Standard & Poor's raises Pittsburgh's credit rating three steps
Standard & Poor's, citing Pittsburgh's restored structural balance in operations and rising reserve funds, has raised the city's general credit rating three steps to A.
The new grade is S&P's sixth-highest level and matches the city's score from Fitch Ratings. Moody's Investors Service ranks the city A1, one step higher.
“The city has demonstrated a proven ability to maintain an enhanced credit profile featuring improved financial management and planning, consistently favorable budget performance, and strong reserves and liquidity,” Andrew Teras, an S&P credit analyst in Boston, said in a statement on Thursday to Bloomberg News.

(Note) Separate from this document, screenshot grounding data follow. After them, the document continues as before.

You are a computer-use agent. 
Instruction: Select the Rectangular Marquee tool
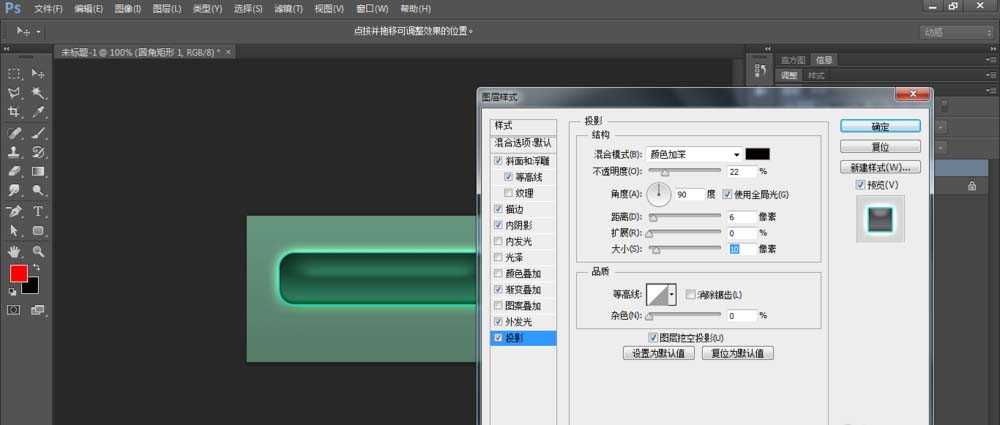[15, 74]
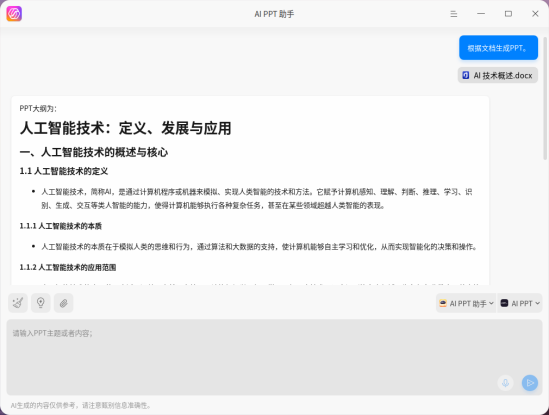This screenshot has height=415, width=549.
Task: Close the AI PPT 助手 window
Action: [535, 14]
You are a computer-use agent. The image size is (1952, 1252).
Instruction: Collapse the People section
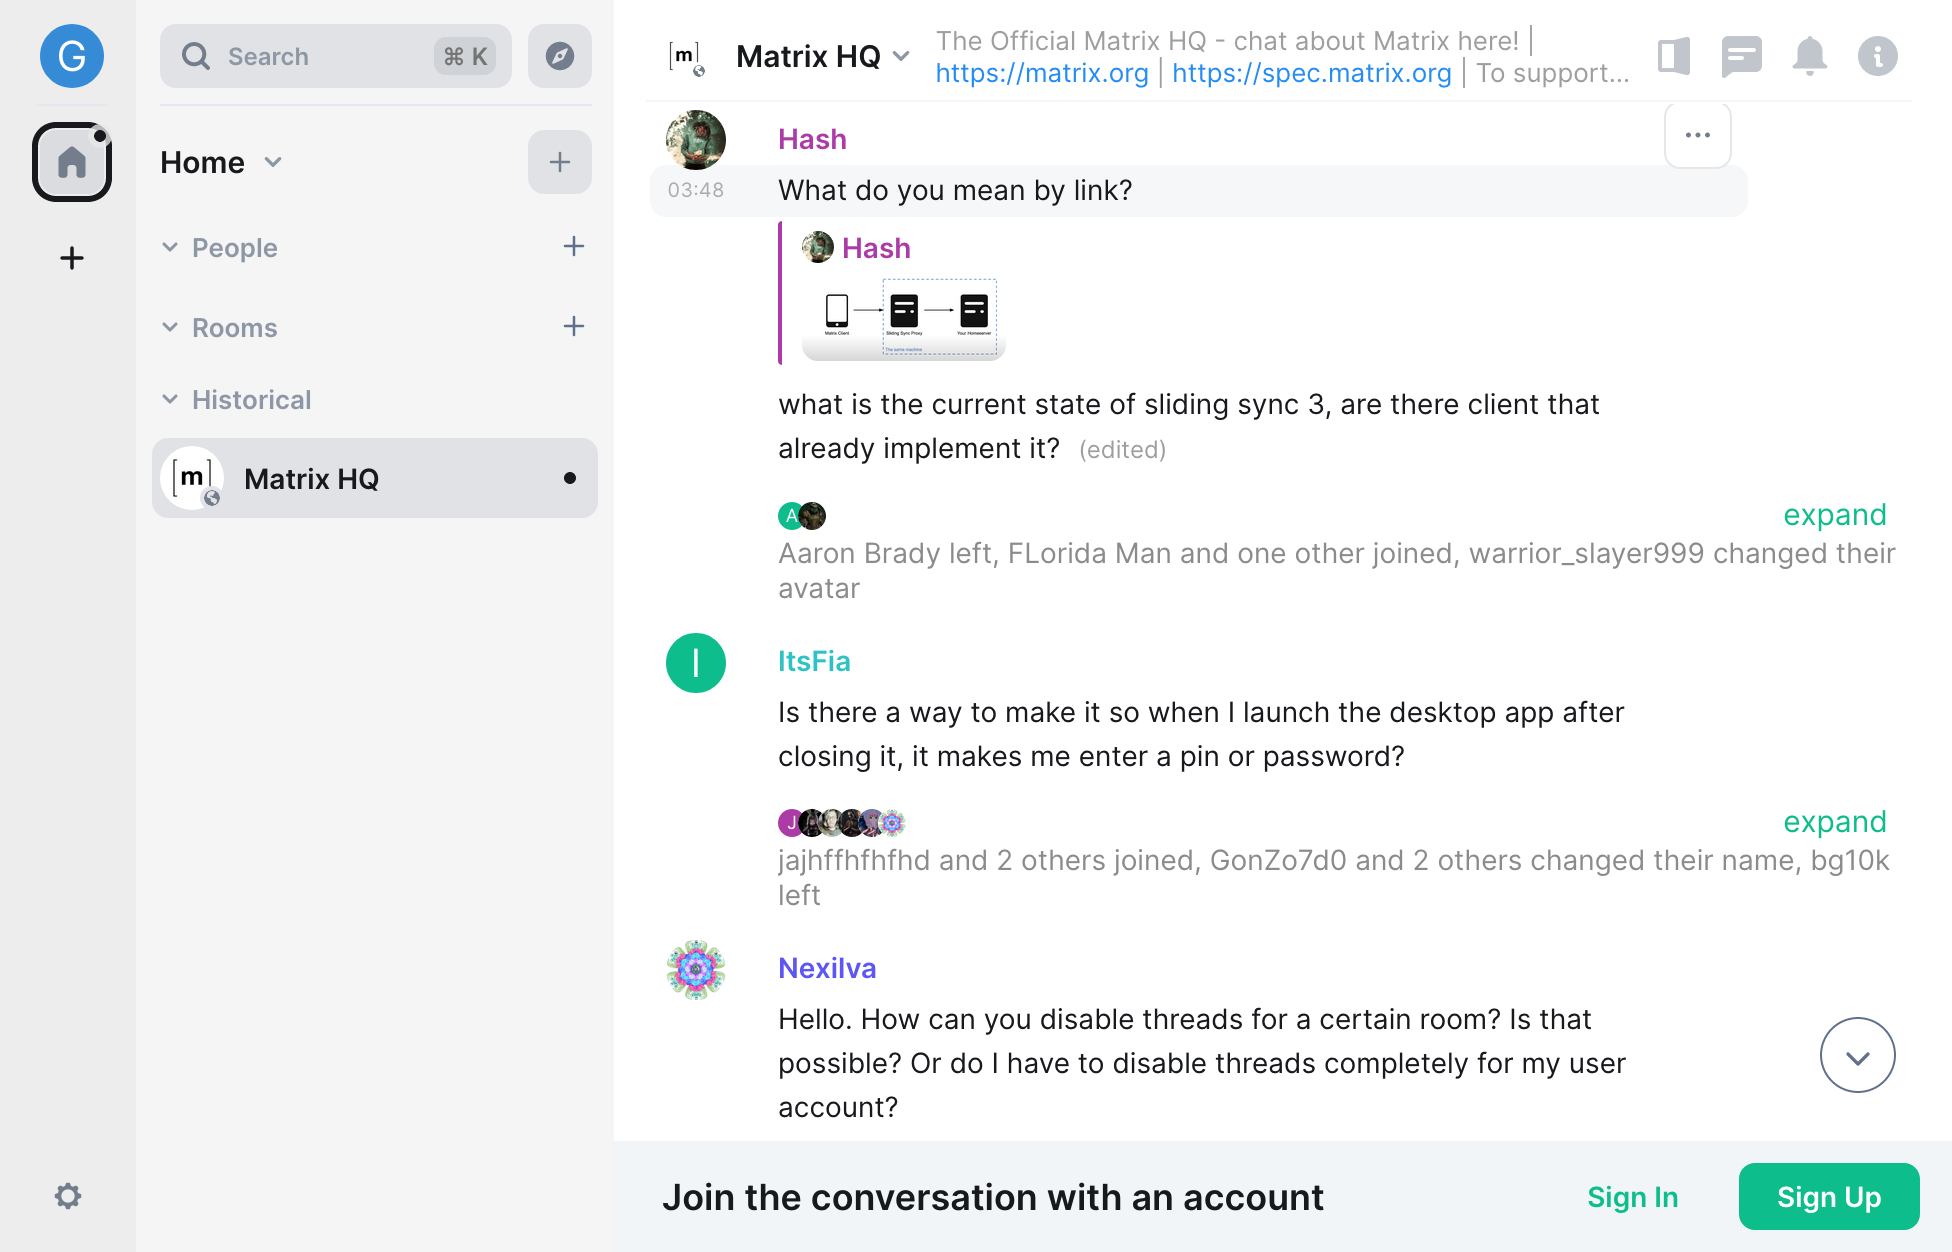[170, 247]
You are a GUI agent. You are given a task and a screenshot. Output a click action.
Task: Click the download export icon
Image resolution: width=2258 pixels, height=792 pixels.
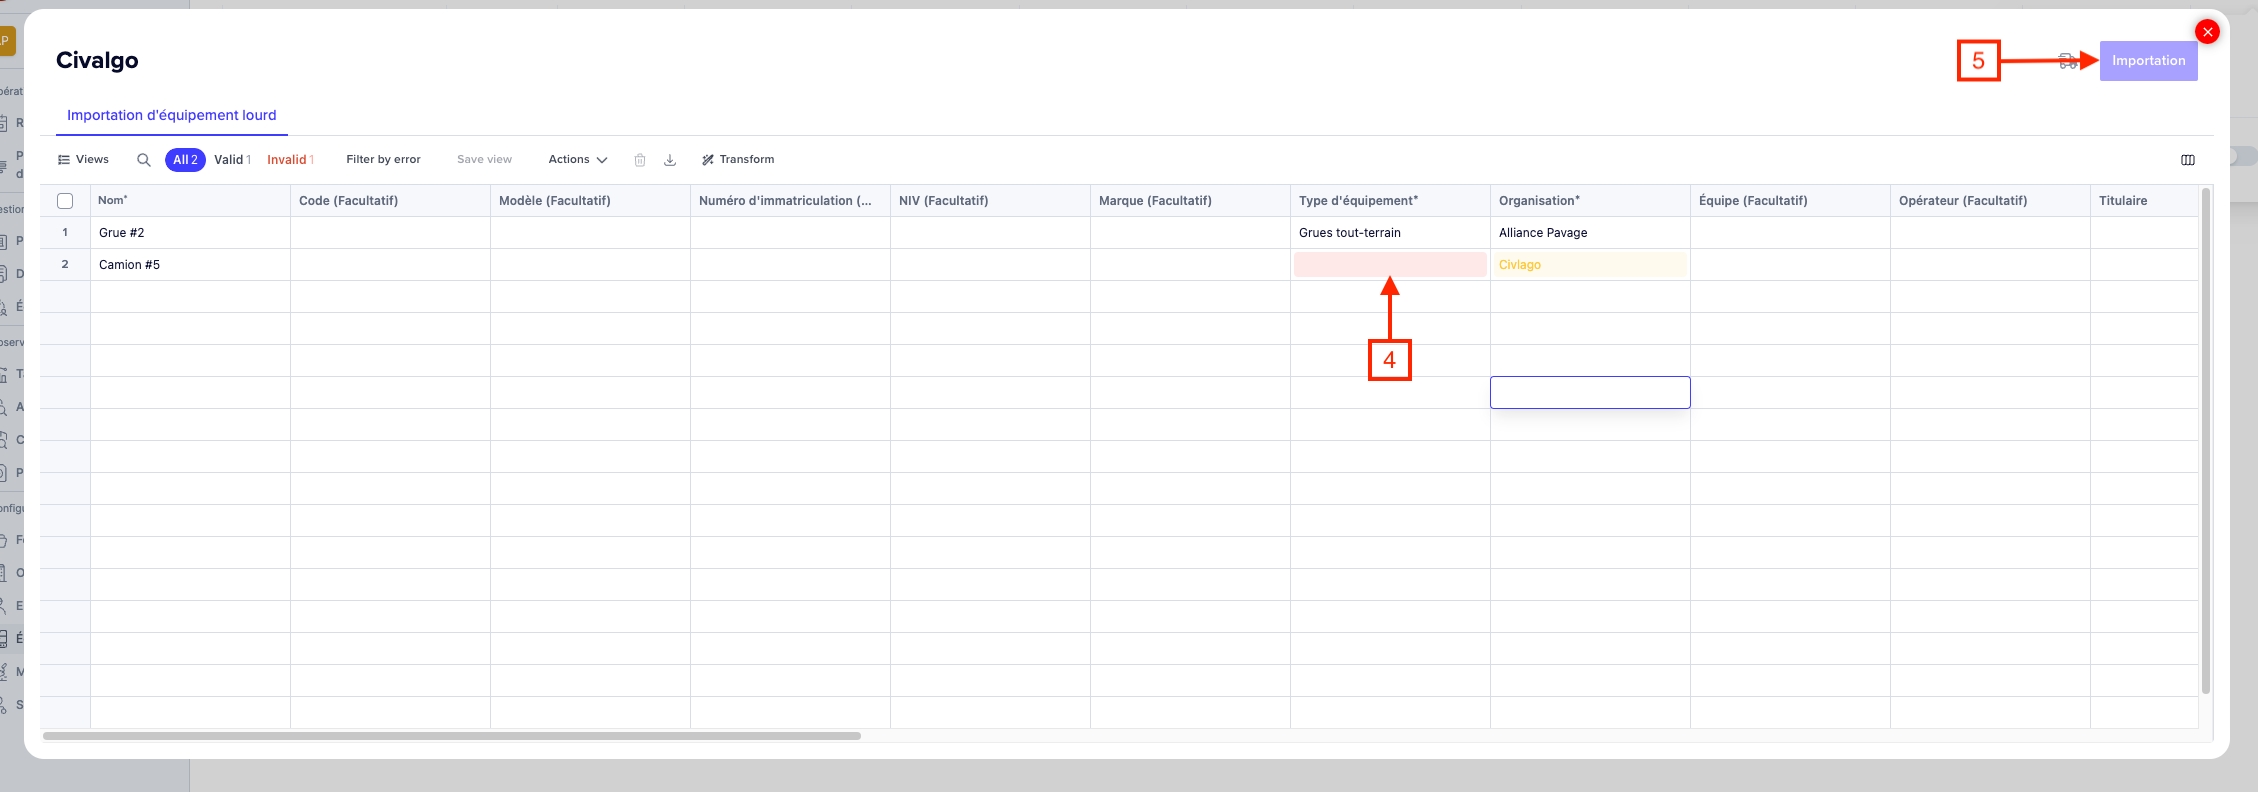coord(670,160)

Marissa Doyle, a spokeswoman for Mayor Luke Ravenstahl, could not be reached for comment.
Teras cited the involvement of the Intergovernmental Cooperation Agency, a state oversight board formed in 2004, and the city's coordinator under Pennsylvania's Act 47 program, which aids financially distressed municipalities. He said Pittsburgh has favorable long-term prospects because of a deep and diverse economy.
The city has balanced its budgets for the past six years, reduced debt to about $450 million and raised its credit rating from junk-bond status, though it still has a $1 billion employee pension liability.
The Act 47 recovery team has recommended that the state Department of Community Development grant the city financial independence. The ICA would retain state authority to approve city budgets.